Re: A BrSc a?
From: | Andreas Johansson <and_yo@...> |
Date: | Friday, April 26, 2002, 16:27 |
Ray wrote:
> >the unwritten vowel and unwritten consonant cannot occur
> > adjacent to each other (this would tend to mean that
> > there would be either no orthographic C-final words
> > or no orthographic V-initial words)
> >
> >The result makes every combination of letters licit and
> >pronounceable.
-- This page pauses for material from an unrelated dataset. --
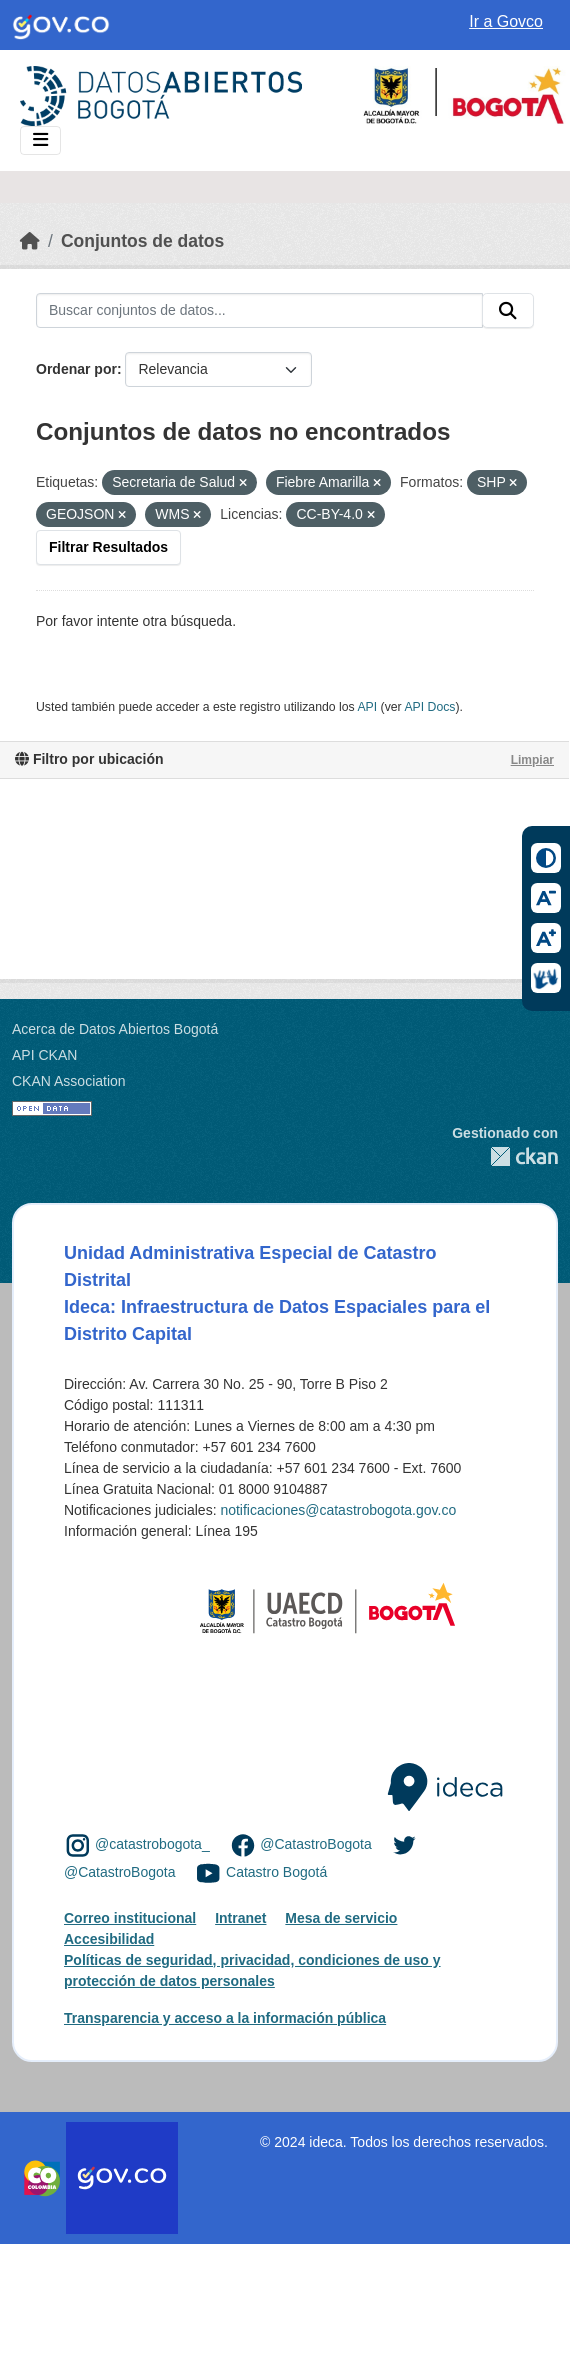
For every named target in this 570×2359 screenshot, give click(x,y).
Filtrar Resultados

The phonotactics are an IAL-friendly CV
> >pattern.
>
>While the CV pattern may be IAL-friendly (and all incarnations of BrSc have
>had this pattern), I am not persuaded that all the consonants and the
>'unwritten' vowel would be 'IAL-friendly' - What will you do with the usual
>'rogues' {c}, {q} and {x}? One person on this list has argued strongly in
>the past that the glottal stop is not "IAL-friendly".
How universal does a sound have to be to be considered "IAL-friendly". A
good majority of all languages I know something about (a quite small
percentage of the total, of course) has some sort of "ishoid" sound like [S
s` C c\] - frequently several of them. And as you pointed out yourself some
days ago, [x] isn't exactly uncommon either, esp'ly if you include [G X] etc
as valid variants. That'd solve {c} and {x}. Possibly [N] for {q}?